The pulse-forming line 12 is a capacitive storage transmission line
that includes first and second conductors 26 and 27 separated by a
dielectric. The first conductor 26 couples the positive terminal of
a power supply V.sub.s to the anode grid 18. The second conductor
27 has one end coupled to a charging switch 28 which, in turn, is
coupled to the negative terminal of the power supply V.sub.s.
Upon closure of the charging switch 28, the charging switch 28
establishes a circuit connection between the power supply and
pulse-forming line to charge the line to a desired voltage level,
the desired voltage level being established by the geometry of the
cathode 16 and the distance between the cathode and anode grid 18.
The characteristics of the pulse-forming line, e.g., the length,
size, and material comprising the conductors, are predetermined
such that the pulse-forming line stores the desired charge. The
opposite end of the conductor 27 is coupled to the solid-state
switch 14. The solid-state switch 14 is normally open, and isolates
the pulse-forming line 12 from the cathode 16 when an electron
current pulse is not being produced by cathode 16.
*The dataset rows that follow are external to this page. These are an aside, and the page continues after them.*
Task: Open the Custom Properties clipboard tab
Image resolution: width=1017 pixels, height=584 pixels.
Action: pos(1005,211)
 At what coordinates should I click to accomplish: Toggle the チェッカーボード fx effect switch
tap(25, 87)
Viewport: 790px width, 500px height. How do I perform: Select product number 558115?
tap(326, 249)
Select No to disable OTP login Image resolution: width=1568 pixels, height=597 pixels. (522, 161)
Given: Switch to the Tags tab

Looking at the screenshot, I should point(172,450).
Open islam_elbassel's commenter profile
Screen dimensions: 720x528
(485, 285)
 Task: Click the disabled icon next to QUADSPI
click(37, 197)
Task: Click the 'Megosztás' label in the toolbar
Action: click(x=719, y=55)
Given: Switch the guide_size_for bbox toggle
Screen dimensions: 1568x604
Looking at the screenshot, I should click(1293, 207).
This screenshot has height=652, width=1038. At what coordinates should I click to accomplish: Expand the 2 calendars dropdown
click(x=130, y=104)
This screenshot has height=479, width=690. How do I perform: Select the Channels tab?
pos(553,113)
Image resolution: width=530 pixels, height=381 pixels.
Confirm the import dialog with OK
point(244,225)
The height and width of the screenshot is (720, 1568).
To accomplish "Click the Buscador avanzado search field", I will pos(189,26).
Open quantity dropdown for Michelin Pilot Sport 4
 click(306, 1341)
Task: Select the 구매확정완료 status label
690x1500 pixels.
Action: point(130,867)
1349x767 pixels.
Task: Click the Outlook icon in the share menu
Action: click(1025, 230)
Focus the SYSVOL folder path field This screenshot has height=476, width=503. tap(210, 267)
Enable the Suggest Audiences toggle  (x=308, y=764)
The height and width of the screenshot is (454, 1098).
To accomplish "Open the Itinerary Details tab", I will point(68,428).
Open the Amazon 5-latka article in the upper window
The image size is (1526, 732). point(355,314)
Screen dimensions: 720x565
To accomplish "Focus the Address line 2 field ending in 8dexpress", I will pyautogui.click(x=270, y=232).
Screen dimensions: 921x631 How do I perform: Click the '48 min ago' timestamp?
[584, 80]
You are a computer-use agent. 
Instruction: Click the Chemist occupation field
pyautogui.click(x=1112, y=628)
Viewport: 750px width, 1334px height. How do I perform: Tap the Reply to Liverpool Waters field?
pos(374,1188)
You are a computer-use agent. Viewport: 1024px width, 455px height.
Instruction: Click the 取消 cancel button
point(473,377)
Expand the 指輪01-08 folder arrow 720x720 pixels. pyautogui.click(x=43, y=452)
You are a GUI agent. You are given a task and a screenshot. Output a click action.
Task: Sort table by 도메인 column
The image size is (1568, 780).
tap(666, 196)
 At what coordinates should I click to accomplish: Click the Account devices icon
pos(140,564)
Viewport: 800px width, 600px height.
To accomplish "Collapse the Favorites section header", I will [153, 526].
In the operation of the electron source 10, the charging switch 28
is closed for a period of time sufficient to charge the
pulse-forming line 12 to a suitable voltage, e.g., from three to
ten kilovolts or more. Thereafter, the charging switch 28 is
opened, disconnecting the power supply V.sub.s. The solid-state
switch 14 is then quickly closed, e.g., in a fraction of a second,
coupling the pulse-forming line 12 to the cathode 16. The cathode
16 rapidly drops to the voltage of the second conductor 27, causing
an electric field to develop between the cathode 16 and anode grid
18. Under the influence of the electric field, the cathode 16 emits
a plurality of electrons in the form of a pulsed electron beam 30.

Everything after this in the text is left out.